A voz cristalina da pastorinha ecoava pelas encostas da serra, misturando-se ao som dos chocalhos das ovelhas as quais, plácidas e obedientes, iam ganhando a estrada de volta ao redil.
Enquanto conduzia o rebanho, a pequena Jacinta não continha a alegria pelo que havia presenciado, junto com seu irmão Francisco e a prima Lúcia, naquele bendito domingo, 13 de maio de 1917.
Logo de manhã, quando o lindo alvorecer prenunciava um dia ensolarado e risonho, aprontaram-se e foram assistir à Missa na igreja paroquial de Fátima. Cumprido o preceito, retornaram às suas casas em Aljustrel, a fim de combinar, como de costume, o local aonde levariam a pastar as ovelhas. Escolheram a Cova da Iria, propriedade dos pais de Lúcia, nos altos da Serra de Aire.
Após prepararem um lanche, partiram contentes e festeiros, tocando vagarosamente o rebanho, para que os animais fossem pastando pelo caminho.

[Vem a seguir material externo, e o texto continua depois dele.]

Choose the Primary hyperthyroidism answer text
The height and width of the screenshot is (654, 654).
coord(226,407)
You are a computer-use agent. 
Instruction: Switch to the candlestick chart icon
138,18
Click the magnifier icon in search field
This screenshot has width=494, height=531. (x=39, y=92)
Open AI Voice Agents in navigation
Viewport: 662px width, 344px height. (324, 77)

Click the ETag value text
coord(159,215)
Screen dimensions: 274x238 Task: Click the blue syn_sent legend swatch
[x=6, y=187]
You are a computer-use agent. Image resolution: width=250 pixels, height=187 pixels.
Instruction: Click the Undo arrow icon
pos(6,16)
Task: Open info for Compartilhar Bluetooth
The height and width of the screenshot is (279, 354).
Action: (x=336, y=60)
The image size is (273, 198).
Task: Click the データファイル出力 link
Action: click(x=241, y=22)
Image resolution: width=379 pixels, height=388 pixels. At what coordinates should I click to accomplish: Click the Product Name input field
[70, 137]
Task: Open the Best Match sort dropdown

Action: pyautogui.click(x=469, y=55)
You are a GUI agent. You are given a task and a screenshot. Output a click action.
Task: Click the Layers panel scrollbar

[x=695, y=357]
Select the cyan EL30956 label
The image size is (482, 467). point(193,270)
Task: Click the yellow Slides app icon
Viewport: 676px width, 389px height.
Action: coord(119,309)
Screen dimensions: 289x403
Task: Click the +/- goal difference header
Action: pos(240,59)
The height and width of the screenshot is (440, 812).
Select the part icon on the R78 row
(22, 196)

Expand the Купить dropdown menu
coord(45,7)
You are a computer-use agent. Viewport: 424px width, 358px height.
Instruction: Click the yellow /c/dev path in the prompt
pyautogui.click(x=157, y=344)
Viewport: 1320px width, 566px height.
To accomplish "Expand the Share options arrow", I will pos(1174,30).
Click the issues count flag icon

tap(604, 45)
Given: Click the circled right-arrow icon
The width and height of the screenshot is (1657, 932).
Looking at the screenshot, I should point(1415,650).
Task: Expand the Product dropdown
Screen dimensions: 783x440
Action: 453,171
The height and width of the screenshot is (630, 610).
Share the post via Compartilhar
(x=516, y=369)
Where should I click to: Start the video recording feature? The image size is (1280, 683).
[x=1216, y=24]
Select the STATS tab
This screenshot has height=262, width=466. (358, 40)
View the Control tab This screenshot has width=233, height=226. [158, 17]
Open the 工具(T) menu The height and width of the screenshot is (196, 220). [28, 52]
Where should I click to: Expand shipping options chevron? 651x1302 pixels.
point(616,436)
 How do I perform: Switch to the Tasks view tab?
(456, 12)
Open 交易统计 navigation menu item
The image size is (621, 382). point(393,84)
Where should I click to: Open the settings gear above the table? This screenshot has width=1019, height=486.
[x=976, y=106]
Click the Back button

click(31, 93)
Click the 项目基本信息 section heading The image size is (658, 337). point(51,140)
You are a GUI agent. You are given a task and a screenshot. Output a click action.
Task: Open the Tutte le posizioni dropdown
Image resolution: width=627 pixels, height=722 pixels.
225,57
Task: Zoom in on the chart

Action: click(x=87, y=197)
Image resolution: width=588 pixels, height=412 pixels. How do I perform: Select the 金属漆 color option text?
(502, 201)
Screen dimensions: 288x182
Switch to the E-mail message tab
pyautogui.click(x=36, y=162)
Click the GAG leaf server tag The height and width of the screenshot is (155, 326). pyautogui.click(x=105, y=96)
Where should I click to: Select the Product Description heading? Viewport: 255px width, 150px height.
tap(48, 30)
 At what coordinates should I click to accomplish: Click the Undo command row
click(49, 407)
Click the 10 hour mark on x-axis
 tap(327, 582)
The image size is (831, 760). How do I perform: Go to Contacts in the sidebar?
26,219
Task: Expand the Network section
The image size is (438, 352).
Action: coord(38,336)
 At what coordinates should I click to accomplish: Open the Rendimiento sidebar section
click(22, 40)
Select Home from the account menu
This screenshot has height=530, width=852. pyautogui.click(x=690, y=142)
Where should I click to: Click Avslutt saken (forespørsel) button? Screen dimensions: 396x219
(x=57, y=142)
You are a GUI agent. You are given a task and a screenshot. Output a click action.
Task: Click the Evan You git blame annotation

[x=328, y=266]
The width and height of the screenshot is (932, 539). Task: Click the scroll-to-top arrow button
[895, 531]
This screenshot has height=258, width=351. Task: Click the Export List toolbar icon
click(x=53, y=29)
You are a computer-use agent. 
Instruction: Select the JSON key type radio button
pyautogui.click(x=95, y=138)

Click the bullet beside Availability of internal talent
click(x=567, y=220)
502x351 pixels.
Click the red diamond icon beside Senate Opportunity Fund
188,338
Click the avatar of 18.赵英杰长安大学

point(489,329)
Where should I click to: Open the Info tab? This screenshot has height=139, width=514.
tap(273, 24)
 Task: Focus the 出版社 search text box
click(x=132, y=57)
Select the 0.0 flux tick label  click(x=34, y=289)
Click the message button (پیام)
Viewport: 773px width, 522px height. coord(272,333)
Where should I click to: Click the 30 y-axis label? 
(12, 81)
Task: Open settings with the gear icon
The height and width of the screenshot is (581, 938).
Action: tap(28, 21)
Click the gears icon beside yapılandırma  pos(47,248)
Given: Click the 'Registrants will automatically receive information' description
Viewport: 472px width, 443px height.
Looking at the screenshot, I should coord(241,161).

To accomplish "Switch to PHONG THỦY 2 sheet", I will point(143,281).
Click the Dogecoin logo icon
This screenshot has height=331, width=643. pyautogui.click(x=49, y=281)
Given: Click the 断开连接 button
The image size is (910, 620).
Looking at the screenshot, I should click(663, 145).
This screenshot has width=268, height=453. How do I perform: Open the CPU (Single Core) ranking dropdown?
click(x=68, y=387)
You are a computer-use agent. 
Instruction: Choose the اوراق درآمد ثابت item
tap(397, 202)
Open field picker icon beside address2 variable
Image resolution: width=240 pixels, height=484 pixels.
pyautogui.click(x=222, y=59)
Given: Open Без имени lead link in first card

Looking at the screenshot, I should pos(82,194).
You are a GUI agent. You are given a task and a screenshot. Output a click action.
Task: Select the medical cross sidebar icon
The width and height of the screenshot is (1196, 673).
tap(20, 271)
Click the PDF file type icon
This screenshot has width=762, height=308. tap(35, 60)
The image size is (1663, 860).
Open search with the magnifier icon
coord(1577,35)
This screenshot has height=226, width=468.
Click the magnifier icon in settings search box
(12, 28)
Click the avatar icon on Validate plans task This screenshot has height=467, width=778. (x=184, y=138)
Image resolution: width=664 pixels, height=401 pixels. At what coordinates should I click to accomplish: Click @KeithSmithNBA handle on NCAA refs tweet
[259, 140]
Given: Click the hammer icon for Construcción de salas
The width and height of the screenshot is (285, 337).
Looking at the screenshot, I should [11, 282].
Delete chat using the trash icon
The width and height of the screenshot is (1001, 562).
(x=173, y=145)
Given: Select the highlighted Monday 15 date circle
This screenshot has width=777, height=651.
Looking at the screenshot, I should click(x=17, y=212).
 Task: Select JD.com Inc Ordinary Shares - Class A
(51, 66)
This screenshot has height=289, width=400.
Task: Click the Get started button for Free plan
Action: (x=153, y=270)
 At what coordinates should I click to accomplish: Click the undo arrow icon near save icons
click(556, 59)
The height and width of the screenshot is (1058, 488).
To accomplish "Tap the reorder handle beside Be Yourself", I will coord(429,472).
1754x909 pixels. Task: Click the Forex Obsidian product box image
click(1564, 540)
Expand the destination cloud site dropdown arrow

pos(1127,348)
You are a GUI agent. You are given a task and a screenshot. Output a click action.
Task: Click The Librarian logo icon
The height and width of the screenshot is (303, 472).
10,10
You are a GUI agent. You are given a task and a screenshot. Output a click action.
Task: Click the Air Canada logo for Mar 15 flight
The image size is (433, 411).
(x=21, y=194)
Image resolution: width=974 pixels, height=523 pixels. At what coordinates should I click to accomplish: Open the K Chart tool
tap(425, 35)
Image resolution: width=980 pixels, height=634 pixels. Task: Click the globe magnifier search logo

O tempo transcorria calmo e entretido durante a permanência dos pastorinhos na Cova da Iria. Junto de uma pequena oliveira que o pai de Lúcia plantara por ali, os três comeram a merenda, composta de pão de centeio, queijo e azeitonas, e rezaram um Terço. Perto do meio-dia, subiram até um terreno mais elevado da propriedade e começaram a brincar.
De repente, em meio ao seu inocente recreio, as três crianças foram surpreendidas por um clarão semelhante ao de um relâmpago. Correndo os olhos pelo horizonte, viram que continuava limpo, o céu luminoso e sereno.
Entreolharam-se, então, mudas e atônitas: que seria aquilo? Mas já Lúcia, com certa vozinha de mando, ordenou:
– Vamos embora, porque pode vir trovoada.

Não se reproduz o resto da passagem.